INPUT DATA:

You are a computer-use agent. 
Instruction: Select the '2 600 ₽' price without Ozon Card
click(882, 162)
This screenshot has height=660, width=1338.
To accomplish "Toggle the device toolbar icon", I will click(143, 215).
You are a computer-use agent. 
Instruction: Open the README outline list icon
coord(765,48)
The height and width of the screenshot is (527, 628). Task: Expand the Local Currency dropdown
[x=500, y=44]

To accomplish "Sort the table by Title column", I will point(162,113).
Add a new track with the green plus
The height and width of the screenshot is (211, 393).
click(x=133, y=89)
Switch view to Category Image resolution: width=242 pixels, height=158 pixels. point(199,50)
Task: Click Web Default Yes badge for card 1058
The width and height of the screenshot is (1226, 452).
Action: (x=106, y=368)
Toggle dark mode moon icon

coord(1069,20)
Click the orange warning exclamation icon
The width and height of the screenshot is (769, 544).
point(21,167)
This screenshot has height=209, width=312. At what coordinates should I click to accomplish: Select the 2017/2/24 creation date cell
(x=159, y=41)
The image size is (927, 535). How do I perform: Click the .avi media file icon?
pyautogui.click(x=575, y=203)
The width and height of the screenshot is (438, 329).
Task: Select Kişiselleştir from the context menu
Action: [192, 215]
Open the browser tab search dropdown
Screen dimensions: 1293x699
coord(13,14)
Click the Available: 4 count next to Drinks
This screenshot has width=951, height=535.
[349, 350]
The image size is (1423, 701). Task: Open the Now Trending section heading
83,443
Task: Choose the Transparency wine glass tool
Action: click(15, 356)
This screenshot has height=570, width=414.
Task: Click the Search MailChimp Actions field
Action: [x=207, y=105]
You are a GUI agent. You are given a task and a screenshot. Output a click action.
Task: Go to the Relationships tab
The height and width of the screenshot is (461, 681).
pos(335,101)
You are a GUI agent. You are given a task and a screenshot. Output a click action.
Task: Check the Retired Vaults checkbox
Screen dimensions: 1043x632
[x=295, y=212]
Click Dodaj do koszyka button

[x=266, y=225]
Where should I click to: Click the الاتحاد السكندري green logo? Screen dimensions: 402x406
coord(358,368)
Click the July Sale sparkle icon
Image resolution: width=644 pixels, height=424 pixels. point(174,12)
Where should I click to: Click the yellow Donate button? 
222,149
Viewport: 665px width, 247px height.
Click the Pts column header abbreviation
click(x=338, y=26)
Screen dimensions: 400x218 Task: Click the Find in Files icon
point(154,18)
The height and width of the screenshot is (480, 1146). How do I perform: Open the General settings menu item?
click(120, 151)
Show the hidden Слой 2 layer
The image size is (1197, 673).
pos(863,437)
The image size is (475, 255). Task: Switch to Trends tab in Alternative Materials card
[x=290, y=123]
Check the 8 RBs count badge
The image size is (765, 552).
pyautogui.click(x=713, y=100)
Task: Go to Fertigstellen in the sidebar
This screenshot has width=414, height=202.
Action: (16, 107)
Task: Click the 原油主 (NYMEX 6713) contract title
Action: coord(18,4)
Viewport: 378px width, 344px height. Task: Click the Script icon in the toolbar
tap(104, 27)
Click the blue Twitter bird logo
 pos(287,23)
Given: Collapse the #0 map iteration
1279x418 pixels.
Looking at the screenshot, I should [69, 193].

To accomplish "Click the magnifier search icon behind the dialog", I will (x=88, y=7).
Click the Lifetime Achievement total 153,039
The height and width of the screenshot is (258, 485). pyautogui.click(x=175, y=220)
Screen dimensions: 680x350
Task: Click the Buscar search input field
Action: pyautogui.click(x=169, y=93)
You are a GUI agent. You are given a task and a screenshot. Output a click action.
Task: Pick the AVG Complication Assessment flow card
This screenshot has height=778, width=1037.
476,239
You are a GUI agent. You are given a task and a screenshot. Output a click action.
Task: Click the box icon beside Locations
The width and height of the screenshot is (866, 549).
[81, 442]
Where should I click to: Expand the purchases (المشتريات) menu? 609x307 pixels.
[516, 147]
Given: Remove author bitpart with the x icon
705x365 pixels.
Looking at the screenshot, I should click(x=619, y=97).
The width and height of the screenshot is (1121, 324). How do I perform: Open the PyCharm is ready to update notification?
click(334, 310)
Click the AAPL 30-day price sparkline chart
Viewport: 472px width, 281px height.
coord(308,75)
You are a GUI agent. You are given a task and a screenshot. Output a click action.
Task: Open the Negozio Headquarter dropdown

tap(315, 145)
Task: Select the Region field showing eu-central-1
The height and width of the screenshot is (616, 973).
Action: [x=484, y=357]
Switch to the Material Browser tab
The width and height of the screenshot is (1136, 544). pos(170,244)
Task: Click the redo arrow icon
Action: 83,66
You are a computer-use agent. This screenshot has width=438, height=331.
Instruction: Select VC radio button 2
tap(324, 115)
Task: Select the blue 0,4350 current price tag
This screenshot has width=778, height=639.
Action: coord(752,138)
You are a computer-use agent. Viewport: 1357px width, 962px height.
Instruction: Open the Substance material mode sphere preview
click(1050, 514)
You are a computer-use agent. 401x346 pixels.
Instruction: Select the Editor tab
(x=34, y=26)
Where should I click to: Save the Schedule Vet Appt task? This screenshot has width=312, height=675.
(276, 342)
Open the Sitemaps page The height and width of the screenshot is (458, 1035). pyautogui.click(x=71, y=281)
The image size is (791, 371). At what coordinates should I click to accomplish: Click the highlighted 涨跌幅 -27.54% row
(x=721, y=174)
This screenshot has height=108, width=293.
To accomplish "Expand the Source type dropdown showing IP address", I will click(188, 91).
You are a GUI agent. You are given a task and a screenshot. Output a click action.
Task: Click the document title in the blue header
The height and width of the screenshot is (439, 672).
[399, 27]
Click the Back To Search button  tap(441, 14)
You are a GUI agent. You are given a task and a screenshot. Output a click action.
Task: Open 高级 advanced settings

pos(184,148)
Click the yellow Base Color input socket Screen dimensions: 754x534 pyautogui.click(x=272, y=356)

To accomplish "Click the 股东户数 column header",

TRY IT: I'd like all of the entries written out again exactly as they appear above.

SOLUTION TO THE PROBLEM:
You are a computer-use agent. 
Instruction: Select the '2 600 ₽' price without Ozon Card
click(882, 162)
This screenshot has height=660, width=1338.
To accomplish "Toggle the device toolbar icon", I will click(143, 215).
You are a computer-use agent. 
Instruction: Open the README outline list icon
coord(765,48)
The height and width of the screenshot is (527, 628). Task: Expand the Local Currency dropdown
[x=500, y=44]

To accomplish "Sort the table by Title column", I will point(162,113).
Add a new track with the green plus
The height and width of the screenshot is (211, 393).
click(x=133, y=89)
Switch view to Category Image resolution: width=242 pixels, height=158 pixels. point(199,50)
Task: Click Web Default Yes badge for card 1058
The width and height of the screenshot is (1226, 452).
Action: (x=106, y=368)
Toggle dark mode moon icon

coord(1069,20)
Click the orange warning exclamation icon
The width and height of the screenshot is (769, 544).
point(21,167)
This screenshot has height=209, width=312. At what coordinates should I click to accomplish: Select the 2017/2/24 creation date cell
(x=159, y=41)
The image size is (927, 535). How do I perform: Click the .avi media file icon?
pyautogui.click(x=575, y=203)
The width and height of the screenshot is (438, 329).
Task: Select Kişiselleştir from the context menu
Action: [192, 215]
Open the browser tab search dropdown
Screen dimensions: 1293x699
coord(13,14)
Click the Available: 4 count next to Drinks
This screenshot has width=951, height=535.
[349, 350]
The image size is (1423, 701). Task: Open the Now Trending section heading
83,443
Task: Choose the Transparency wine glass tool
Action: click(15, 356)
This screenshot has height=570, width=414.
Task: Click the Search MailChimp Actions field
Action: [x=207, y=105]
You are a GUI agent. You are given a task and a screenshot. Output a click action.
Task: Go to the Relationships tab
The height and width of the screenshot is (461, 681).
pos(335,101)
You are a GUI agent. You are given a task and a screenshot. Output a click action.
Task: Check the Retired Vaults checkbox
Screen dimensions: 1043x632
[x=295, y=212]
Click Dodaj do koszyka button

[x=266, y=225]
Where should I click to: Click the الاتحاد السكندري green logo? Screen dimensions: 402x406
coord(358,368)
Click the July Sale sparkle icon
Image resolution: width=644 pixels, height=424 pixels. point(174,12)
Where should I click to: Click the yellow Donate button? 
222,149
Viewport: 665px width, 247px height.
Click the Pts column header abbreviation
click(x=338, y=26)
Screen dimensions: 400x218 Task: Click the Find in Files icon
point(154,18)
The height and width of the screenshot is (480, 1146). How do I perform: Open the General settings menu item?
click(120, 151)
Show the hidden Слой 2 layer
The image size is (1197, 673).
pos(863,437)
The image size is (475, 255). Task: Switch to Trends tab in Alternative Materials card
[x=290, y=123]
Check the 8 RBs count badge
The image size is (765, 552).
pyautogui.click(x=713, y=100)
Task: Go to Fertigstellen in the sidebar
This screenshot has width=414, height=202.
Action: (16, 107)
Task: Click the 原油主 (NYMEX 6713) contract title
Action: coord(18,4)
Viewport: 378px width, 344px height. Task: Click the Script icon in the toolbar
tap(104, 27)
Click the blue Twitter bird logo
 pos(287,23)
Given: Collapse the #0 map iteration
1279x418 pixels.
Looking at the screenshot, I should [69, 193].

To accomplish "Click the magnifier search icon behind the dialog", I will (x=88, y=7).
Click the Lifetime Achievement total 153,039
The height and width of the screenshot is (258, 485). pyautogui.click(x=175, y=220)
Screen dimensions: 680x350
Task: Click the Buscar search input field
Action: pyautogui.click(x=169, y=93)
You are a GUI agent. You are given a task and a screenshot. Output a click action.
Task: Pick the AVG Complication Assessment flow card
This screenshot has height=778, width=1037.
476,239
You are a GUI agent. You are given a task and a screenshot. Output a click action.
Task: Click the box icon beside Locations
The width and height of the screenshot is (866, 549).
[81, 442]
Where should I click to: Expand the purchases (المشتريات) menu? 609x307 pixels.
[516, 147]
Given: Remove author bitpart with the x icon
705x365 pixels.
Looking at the screenshot, I should click(x=619, y=97).
The width and height of the screenshot is (1121, 324). How do I perform: Open the PyCharm is ready to update notification?
click(334, 310)
Click the AAPL 30-day price sparkline chart
Viewport: 472px width, 281px height.
coord(308,75)
You are a GUI agent. You are given a task and a screenshot. Output a click action.
Task: Open the Negozio Headquarter dropdown

tap(315, 145)
Task: Select the Region field showing eu-central-1
The height and width of the screenshot is (616, 973).
Action: [x=484, y=357]
Switch to the Material Browser tab
The width and height of the screenshot is (1136, 544). pos(170,244)
Task: Click the redo arrow icon
Action: 83,66
You are a computer-use agent. This screenshot has width=438, height=331.
Instruction: Select VC radio button 2
tap(324, 115)
Task: Select the blue 0,4350 current price tag
This screenshot has width=778, height=639.
Action: coord(752,138)
You are a computer-use agent. Viewport: 1357px width, 962px height.
Instruction: Open the Substance material mode sphere preview
click(1050, 514)
You are a computer-use agent. 401x346 pixels.
Instruction: Select the Editor tab
(x=34, y=26)
Where should I click to: Save the Schedule Vet Appt task? This screenshot has width=312, height=675.
(276, 342)
Open the Sitemaps page The height and width of the screenshot is (458, 1035). pyautogui.click(x=71, y=281)
The image size is (791, 371). At what coordinates should I click to accomplish: Click the highlighted 涨跌幅 -27.54% row
(x=721, y=174)
This screenshot has height=108, width=293.
To accomplish "Expand the Source type dropdown showing IP address", I will click(188, 91).
You are a GUI agent. You are given a task and a screenshot. Output a click action.
Task: Click the document title in the blue header
The height and width of the screenshot is (439, 672).
[399, 27]
Click the Back To Search button  tap(441, 14)
You are a GUI agent. You are given a task and a screenshot. Output a click action.
Task: Open 高级 advanced settings

pos(184,148)
Click the yellow Base Color input socket Screen dimensions: 754x534 pyautogui.click(x=272, y=356)

To accomplish "Click the 股东户数 column header",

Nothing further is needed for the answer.